Car MJ est très arrogant ! Kurt aussi, mais d’une tout autre manière : là ou Jordan peut simplement se contenter de s’en référer à une logique comptable pour s’assurer de gagner et montrer qu’il est le meilleur, Cobain est un artiste maudit, pouvant se déclamer « grandiose » en public et feindre une confiance en soi exacerbée, convaincu d’être le meilleur, mais se renvoyant l’image d’un raté total dans la glace. Un escroc.
Mais n’est-ce pas là justement toute la différence entre le sport et l’art ?
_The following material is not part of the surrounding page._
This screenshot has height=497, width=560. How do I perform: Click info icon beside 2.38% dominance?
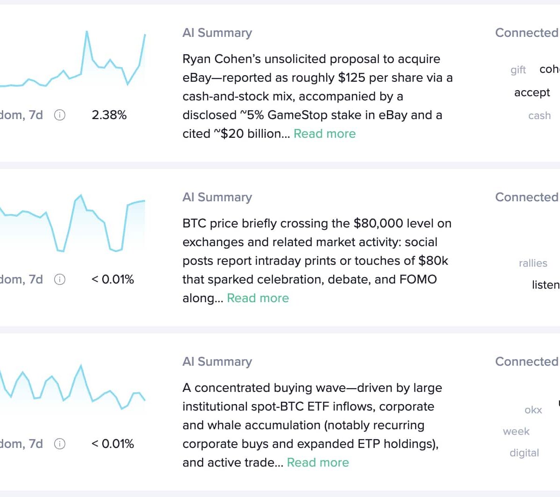pyautogui.click(x=60, y=115)
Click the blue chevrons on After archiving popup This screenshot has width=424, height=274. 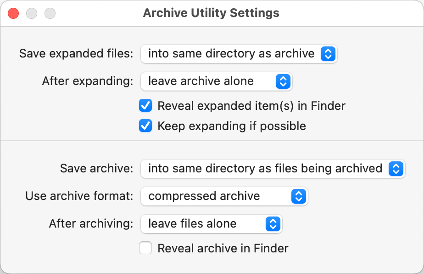(273, 224)
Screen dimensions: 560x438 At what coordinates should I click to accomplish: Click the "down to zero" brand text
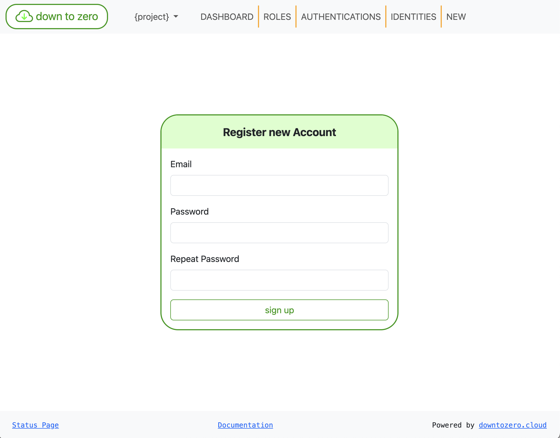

L’objectivité contre la sensibilité, même si il faut également de la sensibilité dans le sport et de l’objectivité dans l’art.
La notion de compétition, embrassée dans le sport et répudiée dans l’art, ne serait-elle pas la clef de voûte de ces 2 philosophies ?
Sans son instinct de compétition extrême, Jordan ne serait jamais devenu ce qu’il est, c’est même sa force #1.
Son plus grand atout : sa volonté de vaincre, perpétuelle.
Au contraire, pour le chanteur, c’est sa sensibilité extrême qui le caractérise.
Son empathie suicidaire, trop élevée, mal réglée.
Là ou MJ trashtalk comme personne, se moquant de ses adversaires, haranguant ses coéquipiers, les tyrannisant pour qu’ils soient au niveau de sa perfection, Cobain se soucie d’aider ses camarades rejetés à l’école, puis devient une sorte de Gourou pour tous les ados en peine, subissants et malheureux de la planète.
2 visions, pourtant animé par une même rage intérieure. Le feu sacré !
Or, si l’une prend des proportions tragiques, on ne peut simplement supputer qu’il faille aborder la vie comme un taureau abruti, fonçant dans tout ce qui bouge, sans regarder autour.
Au risque de finir sonné très vite, et de ne pas ressentir grand-chose.
On ne peut non plus se laisser aller à une contemplation extrême, altruisme forcené, au risque d’attentisme morbide.
Ni Hyper-individualité, ni Ultra-sensibilité.
Mais, néanmoins, on a le droit d’aimer Michael Jordan ET Nirvana.